I was recently asked what I thought the purpose of Google Base was. Here were my thoughts:
Google had approached local search and iYPs such as Citysearch and Superpages for feeds/APIs to their listings…and they provided it. They had asked the same from news providers for Google News and many of them provided it as well. Not a long time ago, there were rumors that Google was approaching sites with job listings, classifieds, etc and asking them for feeds/APIs as well…but the rumor was that they turned them down.
Why/How is this possible? Well, location listings (as in local search sites) are mostly static…their information may change but the listing for the pizza joint down the street will still be there as long as that business is solvent and has not moved. Although those cases do happen, they are few and far between. Job listings and classifieds are temporal in nature. They are for a current time and place. How do you explain the fact that the news content is also temporal in nature yet the news providers want the content listed on Google? Well, the news is new every day. Old news gets archived and is still looked up for historical purposes. Job listings, for example, expire…once the job has been filled, you don’t want to display it (especially if you’re charging for it to be displayed).
What does the temporal nature of data have to do with wanting the listings appear in Google or not? Well, the local search sites and the news sites want to capture that traffic for people searching on Google using SEO methods. People go to Google and search for Spago and those sites want their URL to show up as close to the top as possible. However, due to the temporal nature of classifieds and job listings, people are better off searching directly at the source such as Monster, Dice, EBay, or Craigslist. Otherwise, the data Google will display may be out of date (it takes time for them to crawl every page of a site (they don’t often pick up every page of a site especially one with a large amount of pages…and when/if they get to that point, everything they had crawled earlier on is out of date!).
The job/classifieds/auctions listings sites do not rely on SEO traffic to these deep links (where the actual listings exist). They mostly rely on these search engine referrals to take them to category or home pages, mostly (and, in some cases, search results pages). The referrals to the deep links may not be relevant a week from now due to their temporal nature.
So, basically, if these sites don’t care to have google refer them traffic to the individual listings (keep in mind their business models…some are ad driven, some are transaction driven, etc), Google must create a strong destination site where end-users wanting maximum exposure would feel compelled to submit their data (and the sheer amount of searches/users on Google may be compelling enough).

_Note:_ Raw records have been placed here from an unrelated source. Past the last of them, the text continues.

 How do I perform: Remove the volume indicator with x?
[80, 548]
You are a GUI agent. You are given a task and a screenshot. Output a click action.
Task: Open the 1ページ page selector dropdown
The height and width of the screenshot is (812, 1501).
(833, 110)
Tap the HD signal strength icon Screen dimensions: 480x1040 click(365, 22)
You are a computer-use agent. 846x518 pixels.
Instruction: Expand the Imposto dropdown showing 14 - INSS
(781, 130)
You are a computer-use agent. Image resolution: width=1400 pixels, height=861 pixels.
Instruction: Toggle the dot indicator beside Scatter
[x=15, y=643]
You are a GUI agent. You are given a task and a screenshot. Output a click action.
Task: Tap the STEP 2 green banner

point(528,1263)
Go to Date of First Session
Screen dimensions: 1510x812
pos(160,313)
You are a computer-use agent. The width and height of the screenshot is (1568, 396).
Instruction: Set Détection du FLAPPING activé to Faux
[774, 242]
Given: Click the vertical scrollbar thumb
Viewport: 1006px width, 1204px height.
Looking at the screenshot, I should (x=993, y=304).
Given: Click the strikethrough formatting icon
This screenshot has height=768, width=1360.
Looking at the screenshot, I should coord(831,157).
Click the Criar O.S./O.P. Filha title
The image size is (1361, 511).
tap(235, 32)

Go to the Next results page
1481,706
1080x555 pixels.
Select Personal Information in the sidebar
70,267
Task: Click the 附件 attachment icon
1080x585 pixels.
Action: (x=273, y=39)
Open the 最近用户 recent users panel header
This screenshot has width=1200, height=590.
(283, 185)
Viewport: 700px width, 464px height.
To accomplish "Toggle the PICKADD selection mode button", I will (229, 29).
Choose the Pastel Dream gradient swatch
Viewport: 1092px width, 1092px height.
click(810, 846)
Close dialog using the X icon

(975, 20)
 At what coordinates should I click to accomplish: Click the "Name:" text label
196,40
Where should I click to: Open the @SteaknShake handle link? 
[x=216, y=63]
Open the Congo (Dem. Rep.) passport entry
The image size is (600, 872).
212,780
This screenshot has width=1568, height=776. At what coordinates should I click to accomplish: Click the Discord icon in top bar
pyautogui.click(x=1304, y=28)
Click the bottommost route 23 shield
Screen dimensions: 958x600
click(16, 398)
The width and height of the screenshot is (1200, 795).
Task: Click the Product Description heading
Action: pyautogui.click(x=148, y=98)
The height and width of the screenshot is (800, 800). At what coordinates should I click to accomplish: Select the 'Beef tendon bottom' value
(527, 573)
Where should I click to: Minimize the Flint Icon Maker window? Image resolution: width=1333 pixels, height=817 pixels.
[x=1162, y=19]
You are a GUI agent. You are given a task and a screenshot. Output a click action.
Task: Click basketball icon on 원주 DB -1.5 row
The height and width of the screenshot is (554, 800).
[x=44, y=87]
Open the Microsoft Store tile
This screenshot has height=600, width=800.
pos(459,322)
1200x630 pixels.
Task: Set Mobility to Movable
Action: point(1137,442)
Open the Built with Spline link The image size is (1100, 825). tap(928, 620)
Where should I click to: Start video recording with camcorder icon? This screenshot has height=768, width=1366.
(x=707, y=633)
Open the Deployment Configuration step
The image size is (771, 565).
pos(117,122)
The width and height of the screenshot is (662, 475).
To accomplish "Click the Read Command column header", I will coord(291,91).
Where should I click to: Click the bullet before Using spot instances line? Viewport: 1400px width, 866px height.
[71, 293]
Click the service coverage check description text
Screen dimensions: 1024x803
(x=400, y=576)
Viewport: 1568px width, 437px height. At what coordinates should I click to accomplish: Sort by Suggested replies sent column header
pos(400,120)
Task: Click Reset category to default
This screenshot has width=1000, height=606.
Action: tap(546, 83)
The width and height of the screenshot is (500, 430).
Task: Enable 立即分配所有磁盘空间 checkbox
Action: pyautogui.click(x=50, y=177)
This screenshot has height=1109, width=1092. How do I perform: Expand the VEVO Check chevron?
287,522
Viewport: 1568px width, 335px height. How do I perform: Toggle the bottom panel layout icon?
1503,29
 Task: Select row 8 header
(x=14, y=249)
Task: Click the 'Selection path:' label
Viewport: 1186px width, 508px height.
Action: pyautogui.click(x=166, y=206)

Emad Fanous » Playing with Froogle Local Results said,
November 29, 2005 @ 10:35 am
[…] As with Google Local, it appears as if they had a few select providers give them listings (and is probably why the rumors were that they were asking for the listings). For cars, I see eDirection.com listings, with attribution. The icons open up information and even show the pictures from the data provider. Clicking on the listing takes you to the data provider’s site. […]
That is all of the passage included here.